### WHAT YOU ARE ASKED TO DO
Your answer must consist of every line from the data below that includes the word "Given".

### DATASET RECORDS
━━━━━━━━━━

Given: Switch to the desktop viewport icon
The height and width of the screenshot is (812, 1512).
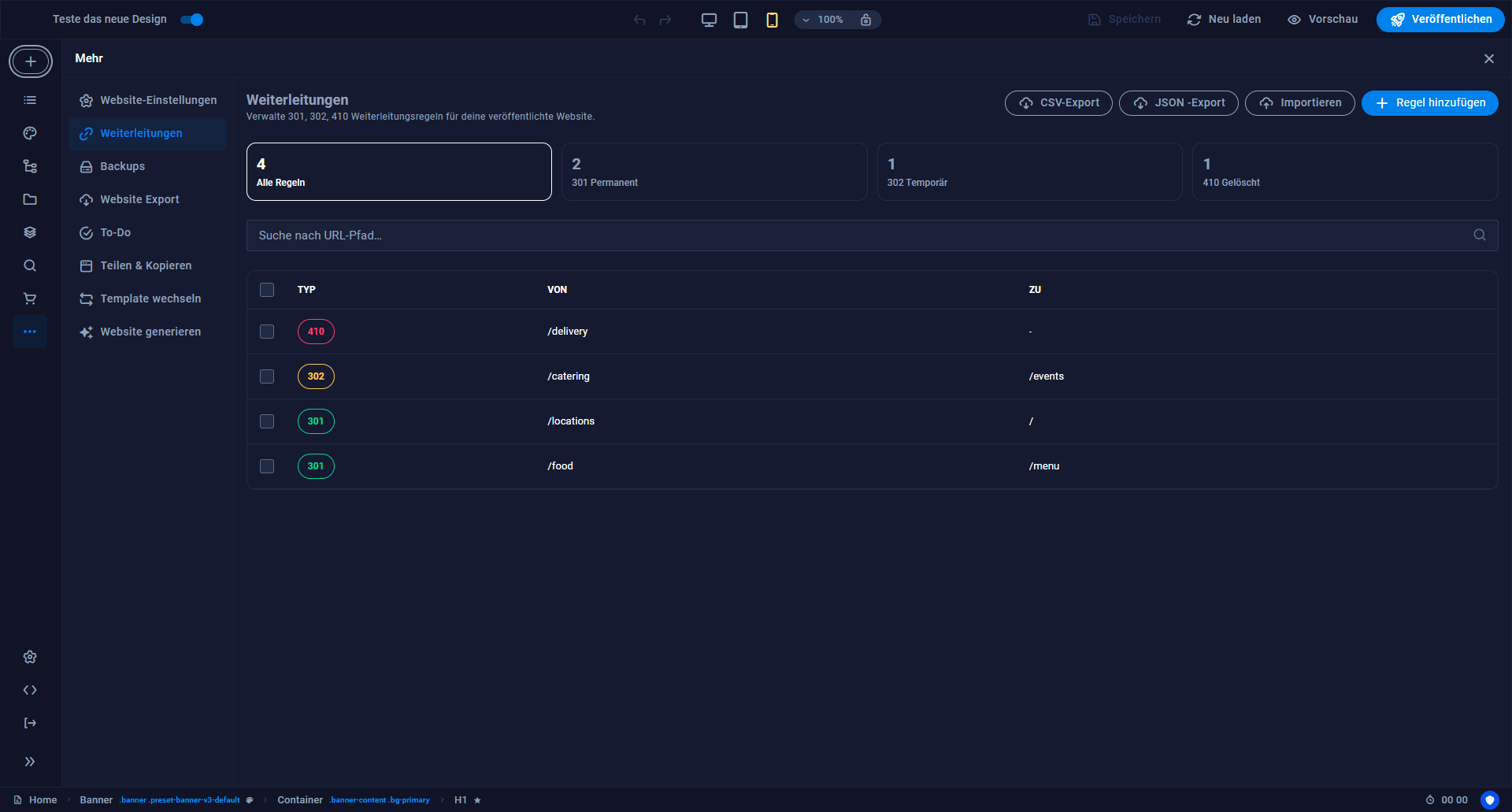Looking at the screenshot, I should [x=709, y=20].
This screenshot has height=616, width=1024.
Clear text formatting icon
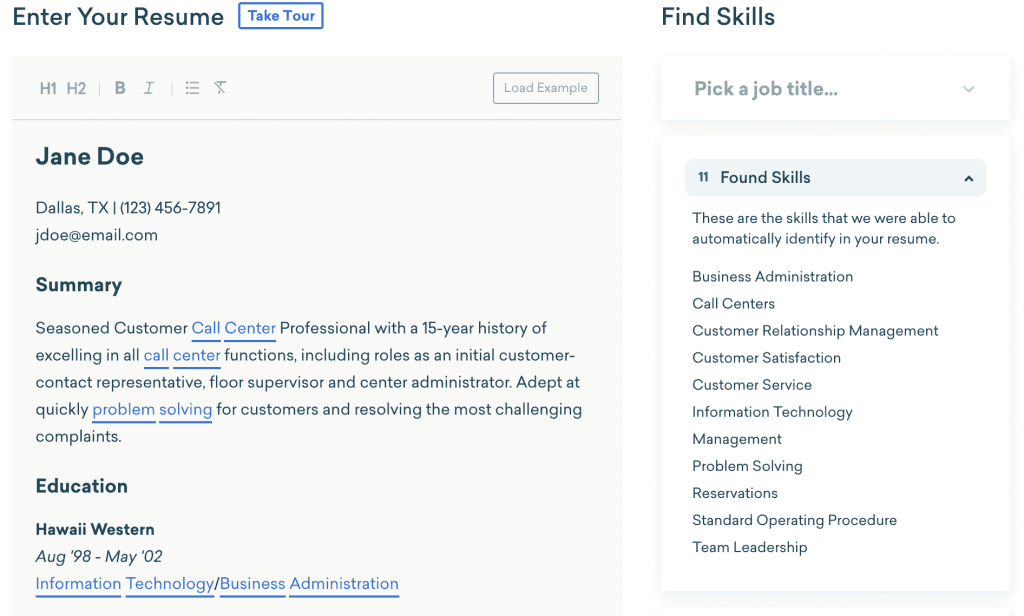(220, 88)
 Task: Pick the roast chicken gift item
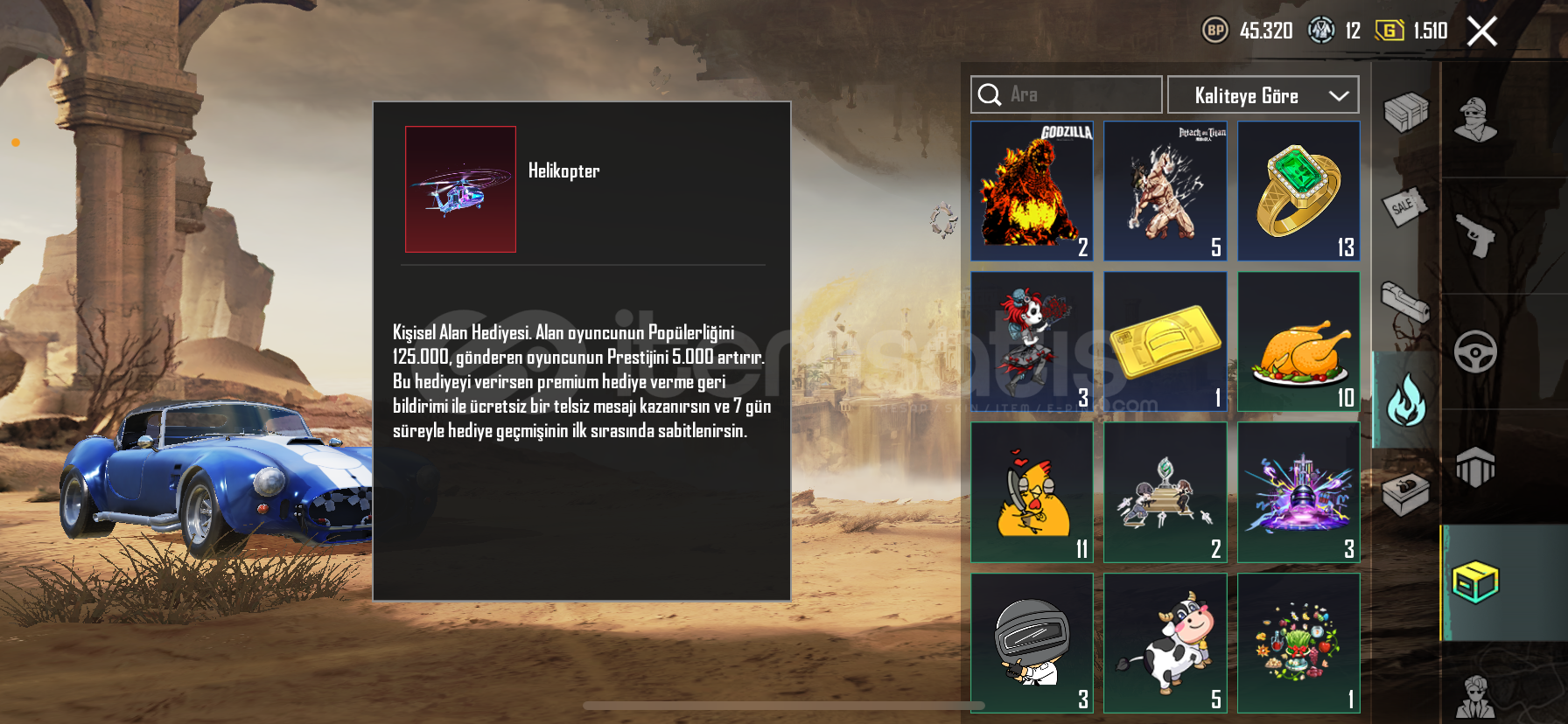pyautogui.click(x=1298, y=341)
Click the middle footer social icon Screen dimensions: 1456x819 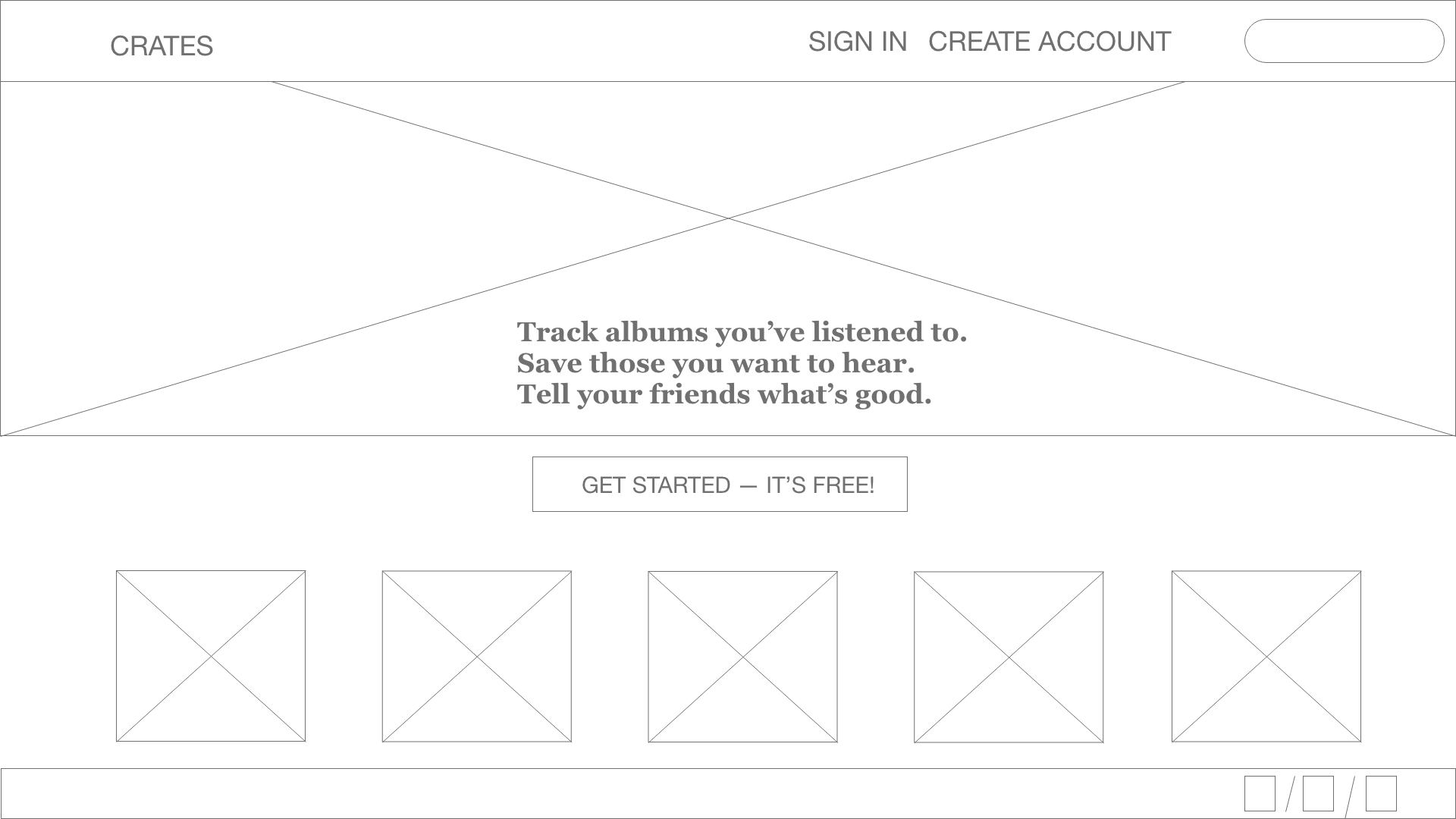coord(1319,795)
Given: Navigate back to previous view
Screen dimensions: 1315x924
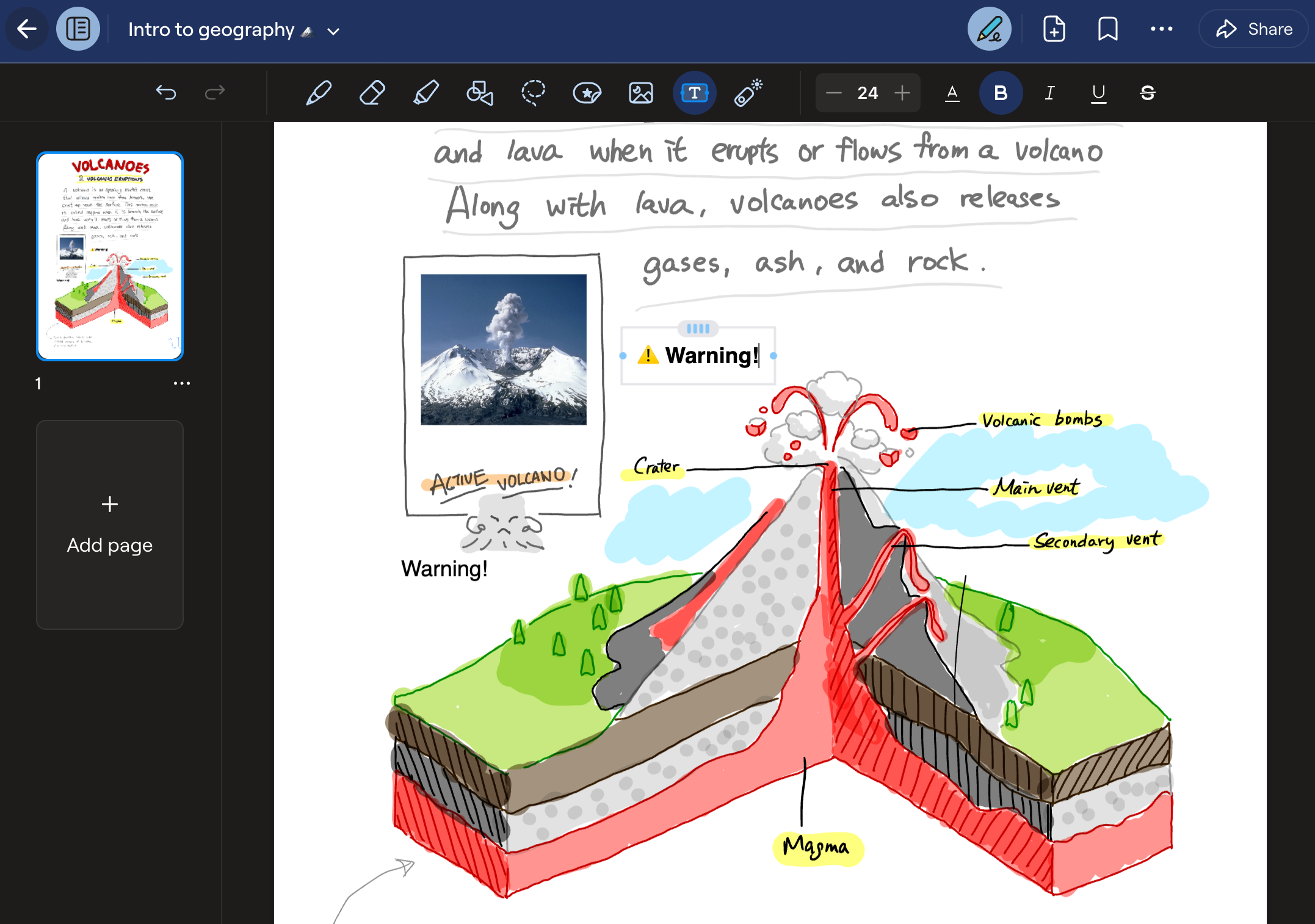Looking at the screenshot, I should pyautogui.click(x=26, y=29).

━━━━━━━━━━

### EXERCISE RESULT
Given: Switch to the desktop viewport icon
Given: Navigate back to previous view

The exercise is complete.